Misteri e arte a Milano a proposito dell’assassinio del duca Galeazzo Maria Sforza e della “Congiura dei Lampugnani” di Francesco Hayez di Laura Malinverni.
La congiura dei Lampugnani è un dipinto a olio su tela di Francesco Hayez, conservato alla Pinacoteca di Brera di Milano. Come attestato in una lettera scritta dal pittore il 5 gennaio 1830, venne commissionato nel 1823 da Teresa Borri, vedova del conte Stefano Decio Stampa e futura sposa di Alessandro Manzoni, e completato solo nel 1826, in sostituzione di un “Ritratto di gruppo della famiglia Borri Stampa” che non aveva incontrato l’approvazione del committente. Incluso nel “Piccolo inventario dei dipinti” della villa Manzoni Stampa di Lesa sotto la generica indicazione “quadro rappresentante un episodio della storia di Milano”, l’opera entrò nelle collezioni di Stefano Stampa, figliastro di Manzoni, per poi arrivare a Brera nel 1907.

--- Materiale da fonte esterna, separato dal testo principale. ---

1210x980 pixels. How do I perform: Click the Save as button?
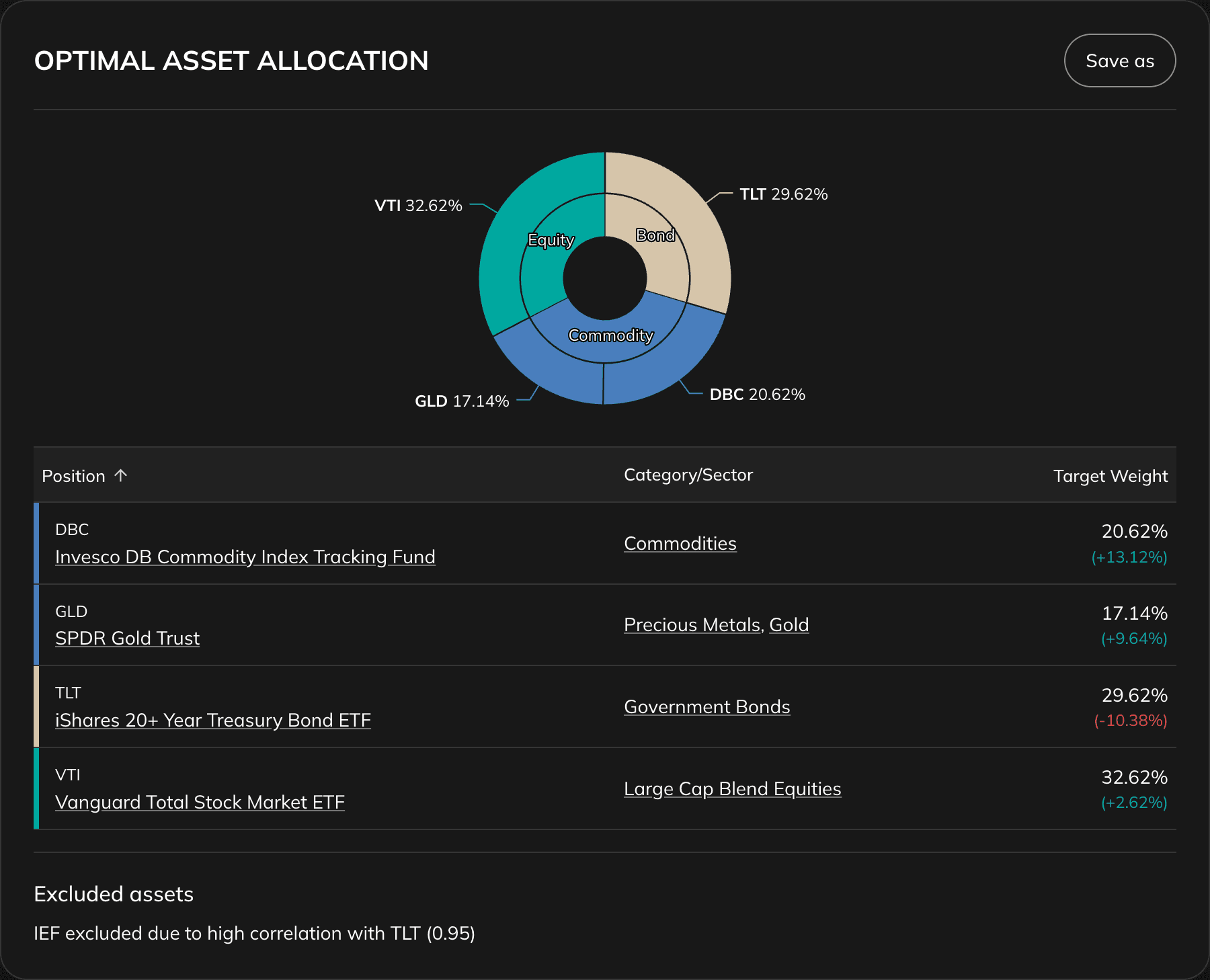[1119, 60]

Fu lo stesso Hayez a scegliere il soggetto del dipinto, ossia l’assassinio del quinto duca di Milano Galeazzo Maria Sforza avvenuto il 26 dicembre 1476, giorno di Santo Stefano, ad opera di tre nobili congiurati, Giovanni Andrea Lampugnani, Girolamo Olgiati, Carlo Visconti, ispirati dall’anziano umanista e filosofo Cola Montano, ferocemente avverso a ogni forma di tirannia. La congiura trovò attuazione nella chiesa di Santo Stefano a Milano, sotto il pronao che allora dava accesso al tempio. La vicenda, pur non essendo molto conosciuta, era nota all’Hayez grazie alla pubblicazione de “La congiura di Cola Montano”, tragedia scritta da Alessandro Verri nel 1779, e alla consultazione delle “Istorie” di Niccolò Machiavelli.

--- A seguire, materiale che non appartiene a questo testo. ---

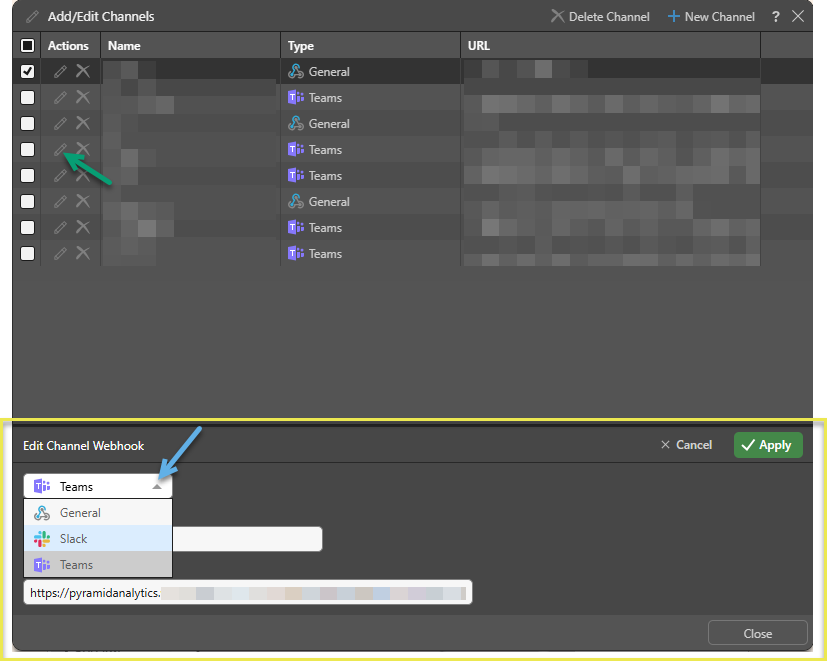Choose Teams option in the dropdown list
Image resolution: width=827 pixels, height=661 pixels.
pos(76,565)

La composizione del dipinto, molto scenografica, pone in primo piano Cola Montano, inginocchiato davanti alla statua di Sant’Ambrogio, in preghiera perché protegga i congiurati (la statua, peraltro, non è mai esistita nella chiesa, e la sua presenza è una libertà “narrativa” di Hayez). I congiurati, disposti diagonalmente lungo il basamento della scultura, hanno i pugnali in mano, pronti ad assalire il duca-tiranno, che avanza dal fondo della navata.
È importante notare che nella “Congiura dei Lampugnani” Hayez sintetizzò idee e fermenti artistici e ideologici del suo tempo. Non solo non raffigurò la chiesa com’era ai tempi del duca, ma secondo un restauro “in stile” tipico degli edifici all’epoca (il maggiore interprete di questa tendenza fu Eugène Viollet-le-Duc), ma dal punto di vista ideologico rappresentò molto bene il ribollire di idee dei primi decenni dell’Ottocento, con lo slancio encomiastico per quella “gioventù carbonara” che precorse l’epopea risorgimentale.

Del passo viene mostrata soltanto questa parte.